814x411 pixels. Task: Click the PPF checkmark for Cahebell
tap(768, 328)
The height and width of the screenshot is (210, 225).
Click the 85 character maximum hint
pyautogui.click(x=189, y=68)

TO DO: Reproduce the listing shown above in its entirety, exactly.

PROBLEM SOLUTION:
814x411 pixels. Task: Click the PPF checkmark for Cahebell
tap(768, 328)
The height and width of the screenshot is (210, 225).
Click the 85 character maximum hint
pyautogui.click(x=189, y=68)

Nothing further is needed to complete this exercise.